**TASK PROMPT**
Give the data from the line containing "You are a GUI" up to and including the line containing "[x=72, y=65]" as a numbered list with blank lines omitted. Keep the pictures out of your answer.

**RECORDED DATA**
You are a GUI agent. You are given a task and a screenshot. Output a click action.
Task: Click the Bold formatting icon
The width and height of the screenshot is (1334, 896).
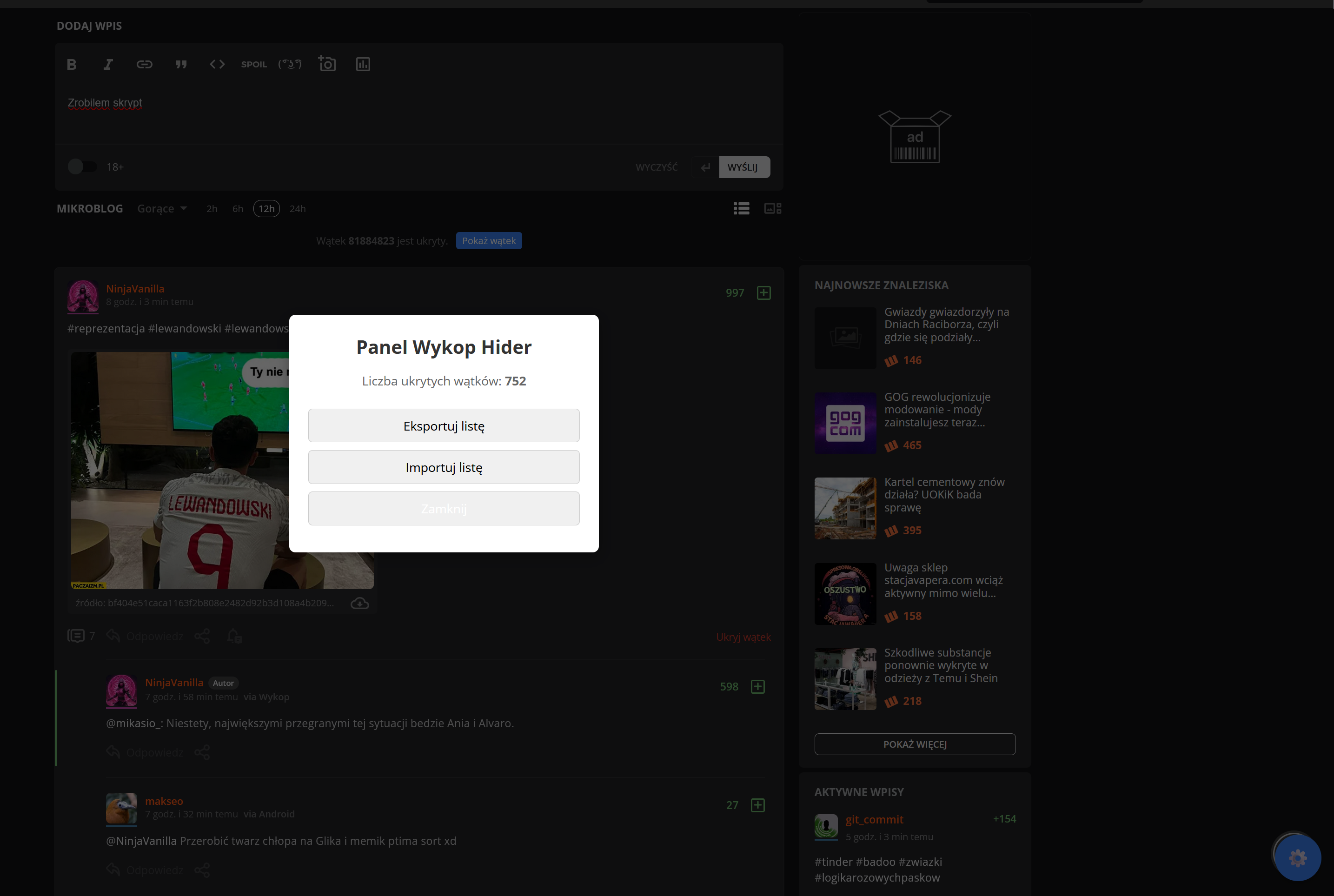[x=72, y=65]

---

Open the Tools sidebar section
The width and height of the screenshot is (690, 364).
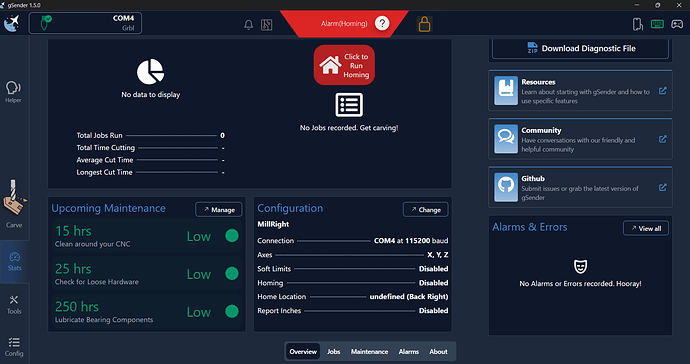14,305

--

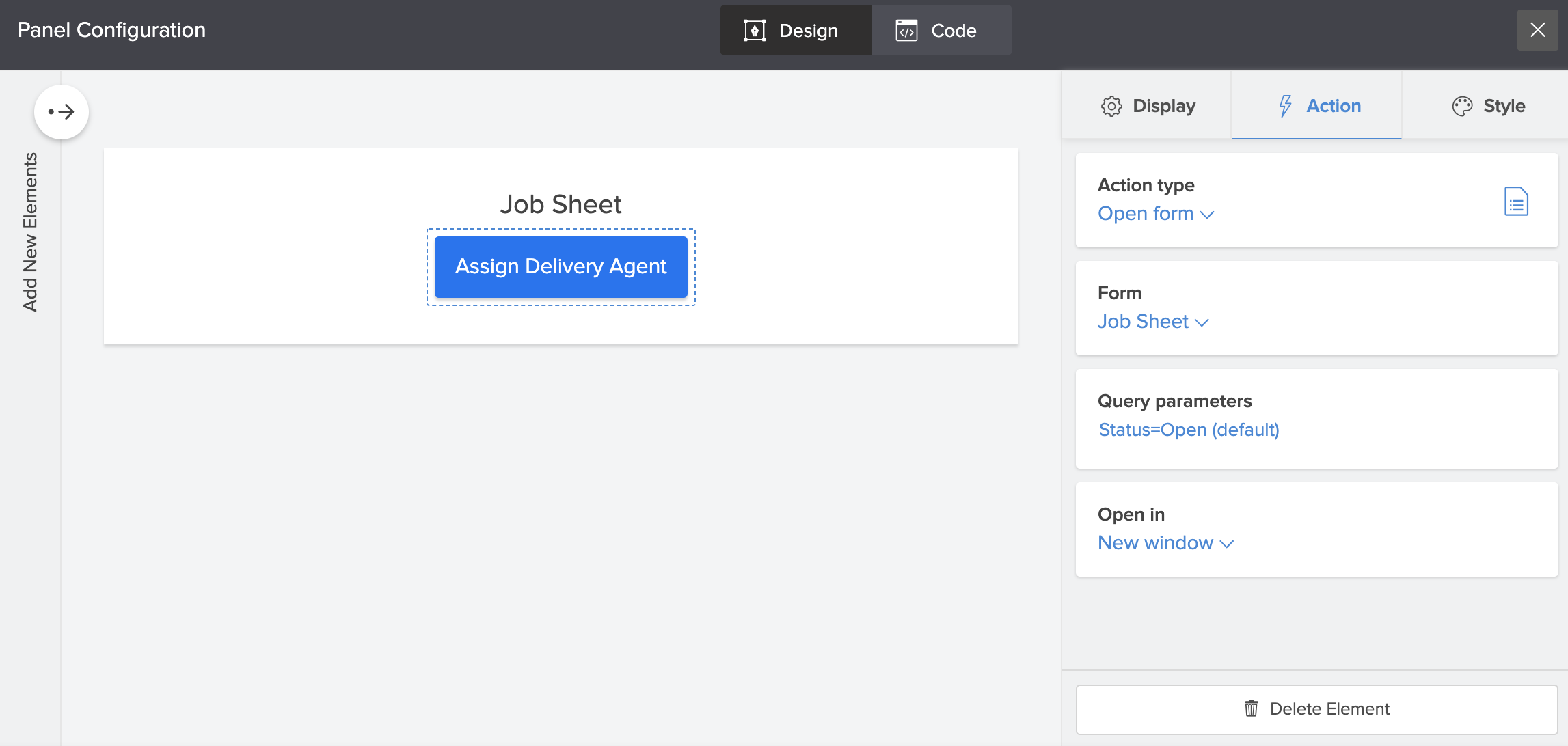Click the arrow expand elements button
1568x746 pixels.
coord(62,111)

**SOLUTION**
1. You are a GUI agent. You are given a task and a screenshot. Output a click action.
2. Task: Click the Bold formatting icon
3. The width and height of the screenshot is (1334, 896).
4. [x=72, y=65]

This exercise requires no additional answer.